You're most likely correct.



blt2ski said:


> Your #1 is WAY better than my #1!


Nah, don't make that comparison, Marty. You've been married for over 20 years for a reason.


----------



## Ajax_MD

I wouldn't discount the value of an autopilot even for coastal cruising.

My old boat came with an old Raymarine tiller pilot and it's been very valuable. Then again, I singlehand a lot. I dunno, maybe it's my breath or something.


----------



## blt2ski

Yeah, I have been married for over 20 yrs, 18 to spouse #1, 6 to spouse #2. #1 we will not disCUSS!


----------



## Donna_F

MikeWhy said:


> I'd recommend modifying the Home page hotlist to not include posts from herSailNet. ... Come to think of it, consider it more of a plea than a recommendation.


Mike,

Are you talking about the list of topics under the *General Interest Forums* heading? I think you'd do better PMing one of the moderators for that request.


----------



## MikeWhy

Nah. It's just not that important. I would think, though, that you posted here rather than general discussions for a reason. I still have a permanent shadow of a furrow in my brow from decades of not understanding woman talk. I hadn't noticed where we were until you mentioned it. (I didn't even *know* there was a herSailNet before the Bras talk.) Really, I'm just trying to respect your space.


----------



## hellosailor

DR, what's good for the goose is supposedly good for the gander.

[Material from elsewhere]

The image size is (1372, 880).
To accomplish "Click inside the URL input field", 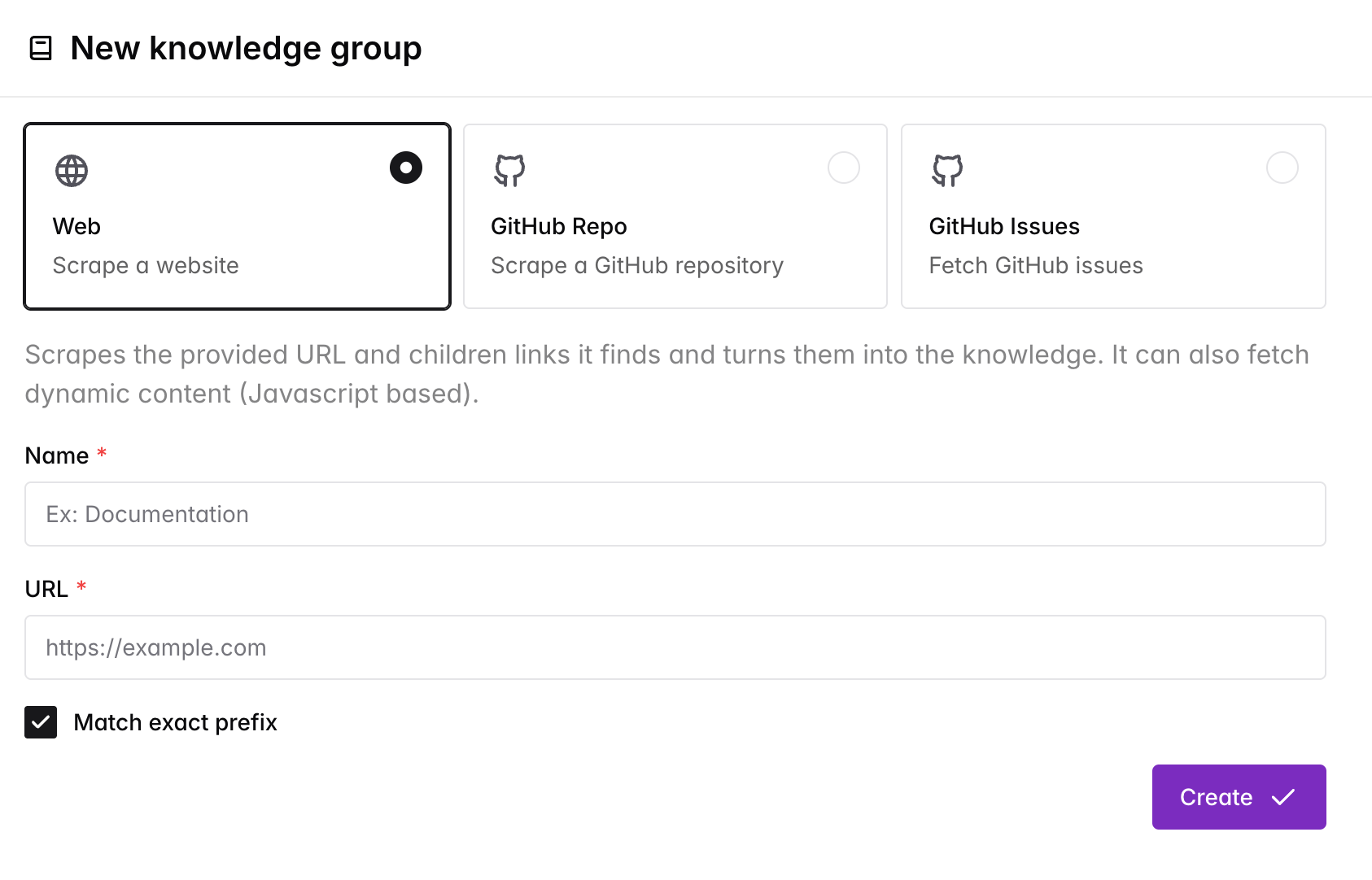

I'm all in favor of keeping men out of the "she" forum, as long as we remember that women are jinxes on boats, so we'll have to keep them out of the men's forums. Of course, then we'll need a third forum where they're allowed to mingle, but...

There are actually FIVE genders in humans. Male, female, and three types of hermaphrodites (yes, three). So we'd need five gender-selective sections, and a number of restricted mixers (or perhaps just one rainbow room?) and then again...if you start with five and allow for the transgendered as well, that's a lot of restricted forum sections we'd need. Must be a lot of interesting iconography on the bathroom doors in Sweden and Thailand, huh?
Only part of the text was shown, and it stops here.